[PAGINAFRAGMENT]
Formeel vaststellen merkarchitectuur. De eerste stap in dit proces was het formeel vaststellen van Tournesol als enige merk dat de organisatie voert. Na de invoering van de businessunitstructuur is er wildgroei in merkvoering ontstaan. Het cultuurprogramma maakte deze wildgroei bespreekbaar en er is een merkstrategie uitgewerkt waar alle leden van de groepsdirectie achter staan. De toevoegingen van de namen van de businessunits of producten werd niet meer toegestaan. Deze merkstrategie is direct doorgevoerd in de huisstijl en in alle communicatie-uitingen, waarbij is gekozen voor een kostenneutrale invoering. Met andere woorden: het verwijderen van
businessunitnamen in drukwerk wordt gedaan bij herdruk, bij vervoermiddelen gebeurt dit bij onderhoud of vervanging. 2.
Synchroniseren merkpersoonlijkheid, kernwaarden en gewenst gedrag. Al vanaf het begin van het programma hebben we vanuit de strategie van Tournesol gewerkt aan het vaststellen van kernwaarden. Deze kernwaarden stellen Tournesol in staat om een duidelijke koers te varen en zich te onderscheiden. Gedurende het hele programma zorgen we ervoor dat de vertaling van kernwaarden naar gewenst gedrag wordt gemaakt. Deze vertaling verschilt per businessunit of stafafdeling. Het gaat om het laden van de kernwaarden, het gemeenschappelijk betekenis geven. Ter illustratie: voor de ene businessunit kan Tournesols kernwaarde ondernemerschap betekenen dat er wordt gewerkt aan ‘operational excellence’, terwijl de andere businessunit op overnamepad gaat.

[GESTELDE OPDRACHT 1] Wanneer worden volgens de tekst over de merkstrategie van Tournesol de businessunitnamen in drukwerk verwijderd?
[GESTELDE OPDRACHT 2] Haal de passage vanaf "Synchroniseren merkpersoonlijkheid, kernwaarden" tot en met "op overnamepad gaat." woordelijk uit de tekst over de merkstrategie van Tournesol.

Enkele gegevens
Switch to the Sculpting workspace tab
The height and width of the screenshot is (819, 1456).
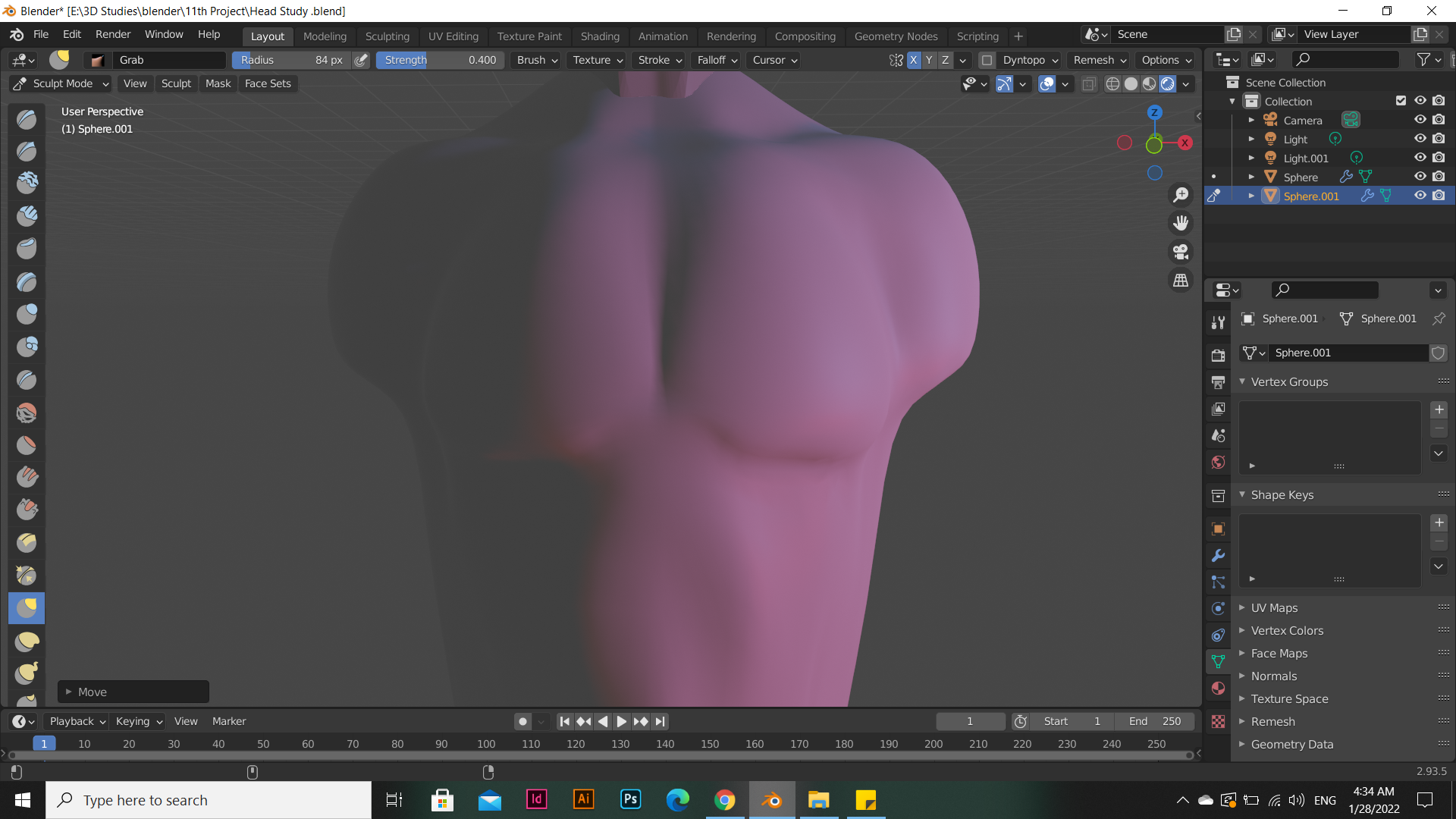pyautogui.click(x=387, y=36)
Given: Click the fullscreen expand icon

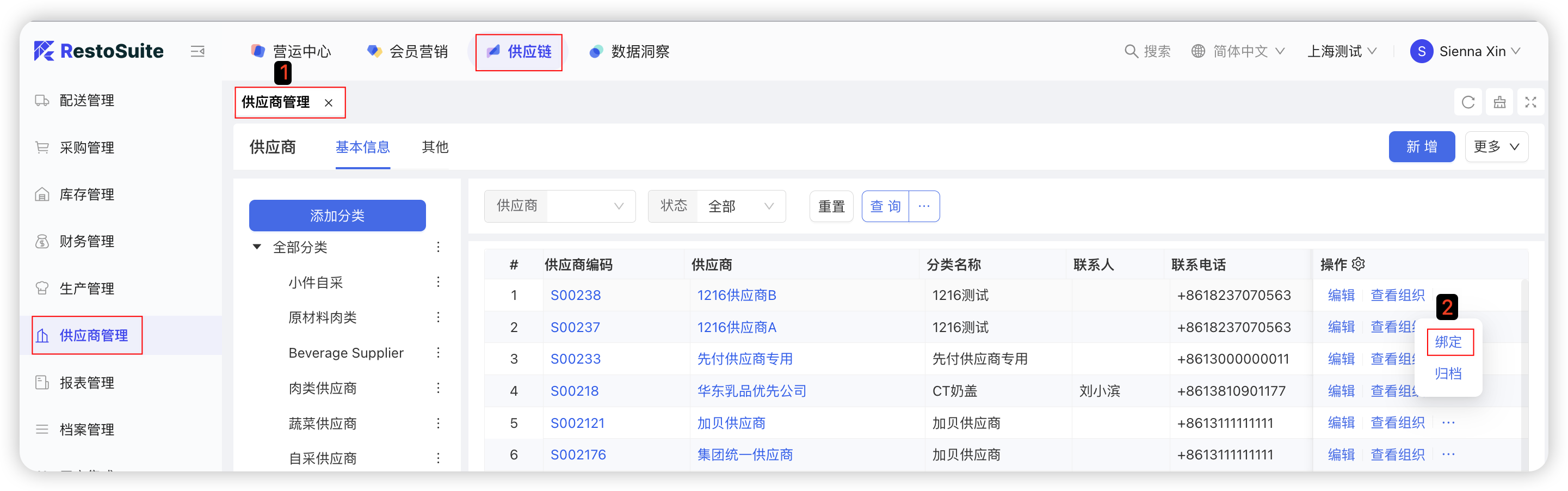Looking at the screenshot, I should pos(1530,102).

[VOLLEDIGE UITWERKING 1] Bij herdruk.

[VOLLEDIGE UITWERKING 2]
Synchroniseren merkpersoonlijkheid, kernwaarden en gewenst gedrag. Al vanaf het begin van het programma hebben we vanuit de strategie van Tournesol gewerkt aan het vaststellen van kernwaarden. Deze kernwaarden stellen Tournesol in staat om een duidelijke koers te varen en zich te onderscheiden. Gedurende het hele programma zorgen we ervoor dat de vertaling van kernwaarden naar gewenst gedrag wordt gemaakt. Deze vertaling verschilt per businessunit of stafafdeling. Het gaat om het laden van de kernwaarden, het gemeenschappelijk betekenis geven. Ter illustratie: voor de ene businessunit kan Tournesols kernwaarde ondernemerschap betekenen dat er wordt gewerkt aan ‘operational excellence’, terwijl de andere businessunit op overnamepad gaat.